Thanks for taking the time to answer and comment upon my ideas.

On Tue, 1 Mar 2005 14:42:34 +0100
Ralf Gesel|ensetter <rgx@gmx.de> wrote:

> Okay, so this is still a wide range of things you could help us with. 
> Can you give us a hint about the kind of school you are teaching at, 
> and your personal role in administration computers there?

  I am a science teacher at a public high school.  We are trying to run a marine science program.  I don't have any specific role in administering computers: I am the only one running GNU/Linux.  Windoze is the norm.


> > The user, even somewhat sophisticated, as I feel I am, must make a
> > number of concessions to have a completely free system.  It is
> 
> Must he? He must reject some "evil" things like flash, maybe.

  I gladly bear this burden, and over the years it gets better.  However, the weight bes heavy enough when, for example trying to access the web site ofr a textbook, to bother...

> 
> > important than to get to the point, as "we" rapidly are, where
> > users---and from an educational point of view, I have to point to
> > science and probably math teachers in particular---who are
> > constrained to Windows can access those sites on the internet that
> > are so helpful to us.  Any "school linux" distribution from my point
> 
> Are those particular sites? What are the constraints? Java? Flash?

Sometimes, but often assumptions built into sites, and in fairness it often comes down to the roadblocks built into the web pages to make them proprietary.  


I am referring (with apologies) to recent meetings, played up in large in domestic press, between Gates and governors, and people buying into Gates's plan to dominate us all.


> If you consider the technologies, that are involved in developing 
> software, as kind of knowledge or wisdom, they simply have to be free 
> to be evolved further on in a way that is of common interest. This has 
> always been the way, universities worked...

I sure do agree.  

> > So what I have wanted from Computers, as far as my students, my
> > teaching, and my programs were concerned, was scientific expertise
> > that could be cheaply transferred to the school setting.
> 
> ... and be used on for free by pupils at home (without compromises).
> >

Perfect!

That the students can learn that they can share.  Most of our students don't have computers at home.  Computer courses have been concentrated on learning to use M$ office software as preparation for employment.  


> 
> And how about old machines (PCs) that can't run recent M$ products? Are 
> they dumped? Skolelinux could save a lot of waste there, too.
> >

Good point.  They are used, for now.  Eventually, more will become available for experiments.


> > were regulars, who got accounts.  The more recent distributions have
> > made mounting floppies easier, but it's still the first thing I have
> > to stop and explain.  Printing is a bit of a horror.
> 
> Is it? Why.

Probably I have not set up printing properly.  I have resisted CUPS over the years, but am finding it easy to administer, and newer printers are working right as companies start to support GNU/Linux.  I have a brother Laser Jet that has me in a bad mood though.

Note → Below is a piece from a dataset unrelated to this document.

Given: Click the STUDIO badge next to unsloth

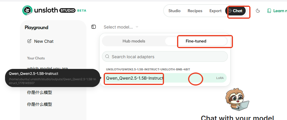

> are counted - but in 8 or 10 years their place will be comparable to 
> that of some Fastfood chain within a setting of really good 
> restaurants :)
> 

I like that analogy.  

Thanks,

Alan Davis


> 
> Is this where you live? Micronesia? At loney planet I read:
> 
> Full country name: Commonwealth of the Northern Mariana Islands
>  Area: 185 sq km
>  Population: 80,006
>  Capital City: Saipan
>  People: Filipino (34%), Chamorro (30%), Chinese (12%), Micronesian 
>          (8%), Carolinian (5%)
>  Language: English, Japanese, Korean, Chamorro
> 
> Does Redmond support these languages? In Norway, languages have been the 
> seed of Skolelinux! 

Maybe people will begin to realize this.  Some of these languages have less than 100,000 speakers, so who is going to work on the support?